Zwar überraschte mich die Frage, doch da wir nun endlich den Eingang erreichten und dieser geschlossen war, meinte ich nur, das sei jetzt nicht so wichtig, sprang vom Teppich und begann nach einem Öffnungsmechanismus zu suchen, da unsere Konstruktion von den Zwergen offensichtlich beseitigt worden war.

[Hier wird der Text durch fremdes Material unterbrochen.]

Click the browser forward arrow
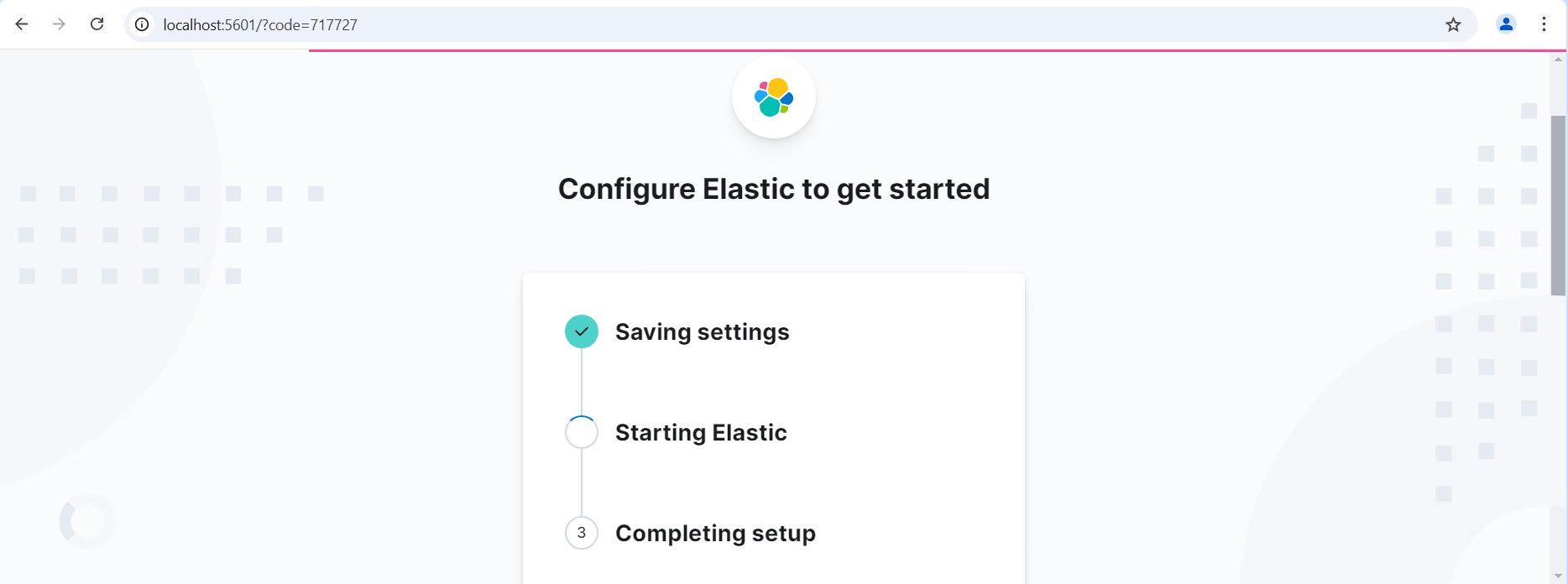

Emeria wandte sich nun an Eckhardt und schaffte es, den immer noch halb apathischen Zwerg soweit zu Bewusstsein und Verstand zu bringen, dass er vom Teppich kletterte und einen geschickt in der Wand verborgenen Hebel betätigte, woraufhin sich die Tür quälend langsam zu öffnen begann.
Als sie schließlich für den Teppich weit genug offen war, rauschte Emeria hindurch und Guinney wies Eckhardt an eine Lore zu rufen, was dieser mit Hilfe von an der Wand befestigter Ketten tat, die er in einer bestimmten Reihenfolge betätigte, was so etwas wie eine kleine Melodie ertönen ließ.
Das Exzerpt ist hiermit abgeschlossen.